As the bitcoin hype continues to gather momentum, ETF Trends sat down with Gabor Gurbacs, Director of Digital Asset Strategy at VanEck (pictured above), to discuss bitcoin’s growth potential.
Gurbacs has extensive digital asset trading and market structure experience and he is well known in the digital asset community.
Prior to joining VanEck, Gurbacs was a George Soros Scholar, Edgar Bronfman fellow, serial entrepreneur, and holder of several new economy finance research positions at the Massachusetts Institute of Technology (MIT), Harvard, and Williams College. Gurbacs earned a BA from Williams College, triple majoring in Mathematics, German and Sociology.
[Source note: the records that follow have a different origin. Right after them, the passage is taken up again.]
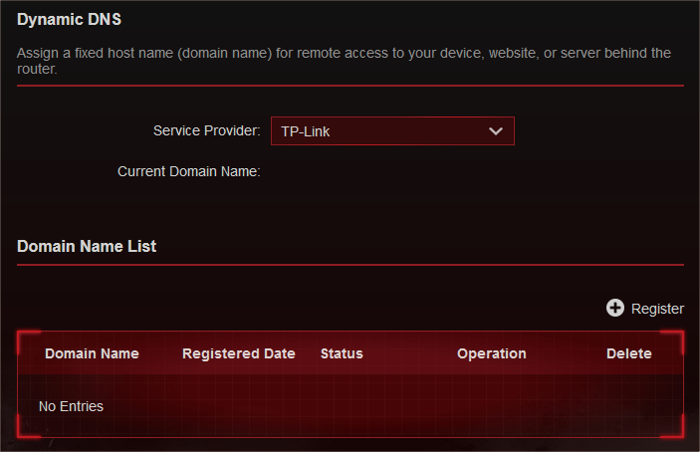Click the Domain Name List heading
This screenshot has height=452, width=700.
click(87, 246)
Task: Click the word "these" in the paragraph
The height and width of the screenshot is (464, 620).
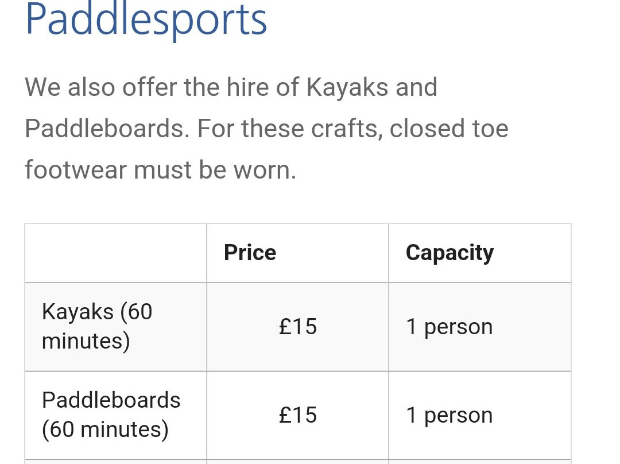Action: 273,129

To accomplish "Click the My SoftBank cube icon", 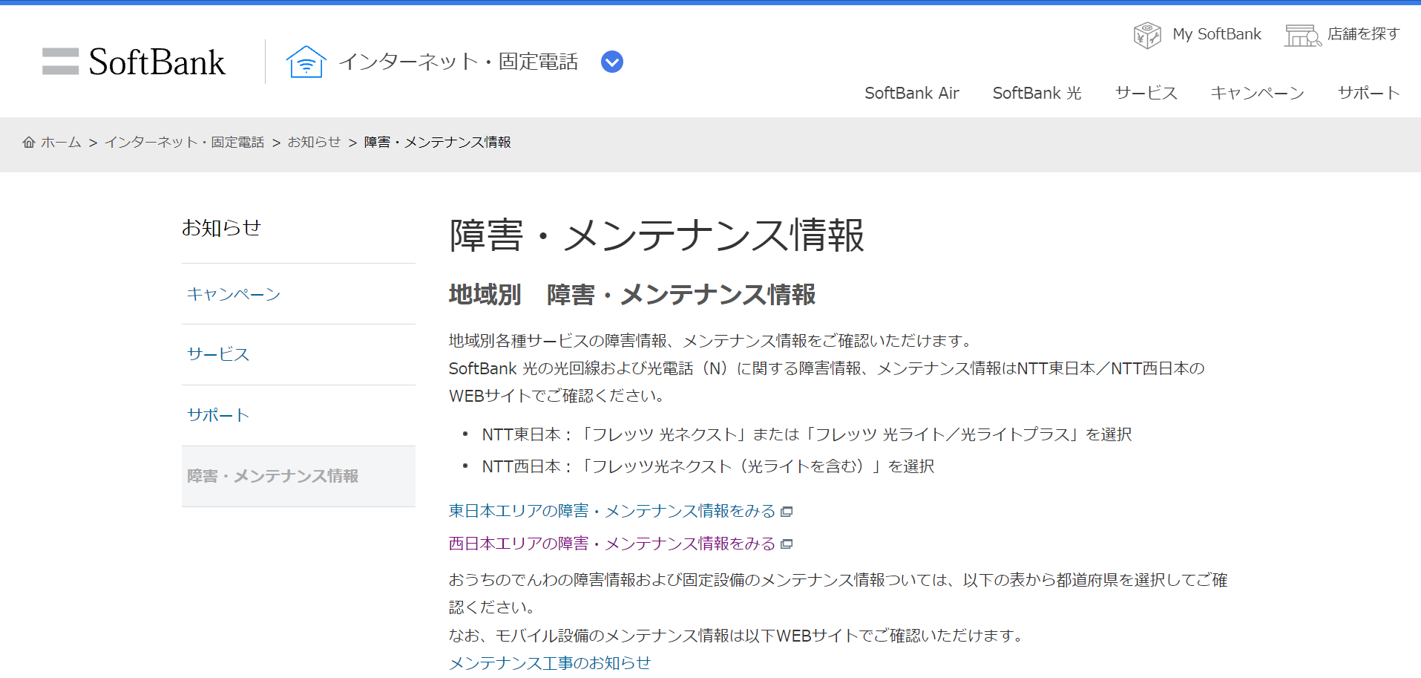I will pyautogui.click(x=1146, y=33).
What is Bitcoin’s growth potential?
If you view bitcoin as “digital gold” then there is tremendous growth potential. Gold’s market capitalization is about $8 Trillion, bitcoin is approaching $200 billion. In other words, if purely compared to gold’s total value, bitcoin might have as much as 40X more growth potential. If you compare bitcoin to M1, that is the total quantity of currency in circulation, bitcoin’s M1 is larger than the M1 of Mexico, Venezuela and Denmark. I’d be surprised if bitcoin would fully assume gold’s safe-haven role, but bitcoin could get to $1 trillion dollar market cap—compared to the $8 trillion market cap for gold—which is still up 4 to 5 times from here.